Além disso, porém, abrir a ciência requer abrir suas ontologias. Não
tem a ver apenas com transformar as práticas para que sejam mais
operativas, ou, em outras palavras, os “como”, as epistemes. Temos de
aprender a escutar aqueles que falam desde outras formas de se aproximar
da realidade. É evidente que o respeito às metodologias acreditadas
continua de pé. Ninguém aqui falou em fazer tábula rasa. Pelo contrário:
os tempos de coronavírus exigem que nenhum conhecimento seja
desperdiçado e que demos a todos eles a visibilidade e o mérito que
merecem e que precisamos. Cuidar é uma forma de conhecer, envolve outra
maneira de se aproximar dos problemas e de encontrar respostas adaptadas
para eles. Envolve mobilizar saberes tácitos e afetivos: saberes que,
consequentemente, não podem ser codificados. Saberes que não podem ser
desvinculados e que são estreitamente ligados às circunstâncias
concretas nas quais foram gerados. São saberes dos quais a Modernidade
nos ensinou (e até forçou) a desconfiar. Saberes que desde Descartes
consideramos contaminados pelas emoções, pelos preconceitos, pelos
contextos, ideologias e fragilidades dos corpos envolvidos, já que nem
sempre eles enxergam bem, estão atentos ou com as faculdades plenas.

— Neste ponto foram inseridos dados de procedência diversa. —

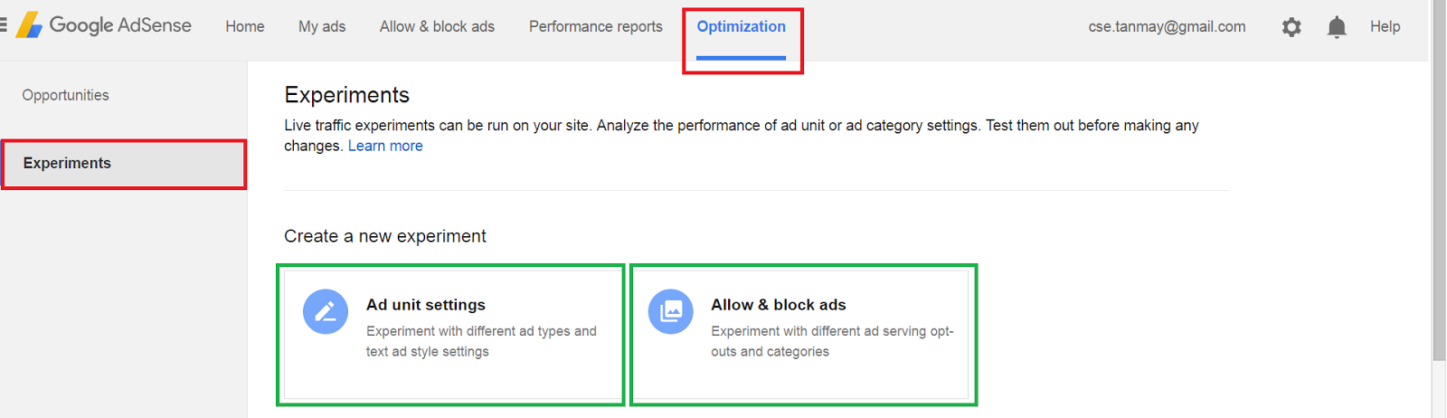This screenshot has height=418, width=1447.
Task: Open the notifications bell
Action: pyautogui.click(x=1337, y=27)
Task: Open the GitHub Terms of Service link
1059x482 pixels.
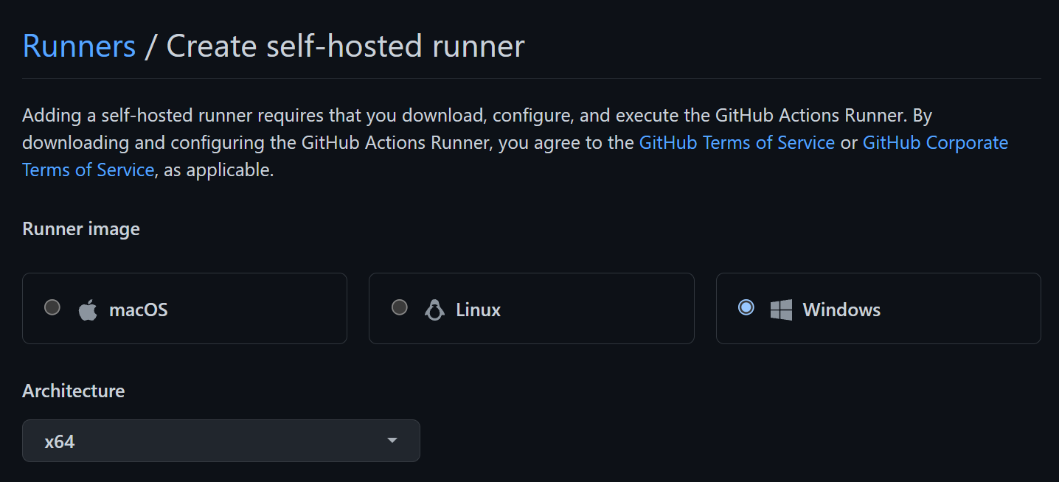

O conhecimento experiencial era desprezado pela sua alta contaminação por todo tipo de aderência local, corporal e cultural. Não foi sequer considerado um ativo a valorizar. Temos museus de etnografia, onde as realidades locais são mostradas como parte de um exotismo turistificável — e, agora, identitário. Justamente o oposto do que consideramos necessário por aqui. Nos interessa o comum e interdisciplinar, como forma de conhecimentos opositores — e não como curiosidades excêntricas e arbitrárias. Não são fruto do capricho, são consequência de uma adaptação secular. O fato de terem sido desvalorizadas fala muito sobre a nossa insensibilidade e, assim, da nossa facilidade em desprezar aquilo que ignoramos. O fato de serem não-codificáveis, tácitos, quer dizer que estamos frente a um saberes que não podem ser coisificados, alienados e mercantilizados. Mas isso não significa que sejam inúteis. Talvez por isso a imensa maioria das pessoas que trabalham com enfermagem e serviços sociais são mulheres. Nada a ver com falta de talento, mas sim com utilizá-lo em outras coisas. As quais, como sabemos, às vezes são as mais importantes. Mas nossa intenção não era fazer uma competição entre a cultura crítica e a cultura dos cuidados, e sim tentar suscitar uma conversa, mais ontológica do que epistêmica, que abrisse o mundo do conhecimento a novas perguntas, diversas soluções e novas formas de convivência. Não é que a gente precise de menos ciência, mas de mais atores: abrir a ciência a conversas difíceis, porém, urgentes. O coronavírus nos pede também uma cura de humildade.
*Antonio Lafuente
Físico, pesquisador do Centro de Ciências Humanas e Sociais do Conselho Superior de Investigações Científicas (CSIC) da Espanha, na área de estudos da ciência. Seu interesse pela relação entre tecnologia, patrimônio e bens comuns desembocou nos laboratórios cidadãos, na inovação social e na cultura do prototipado.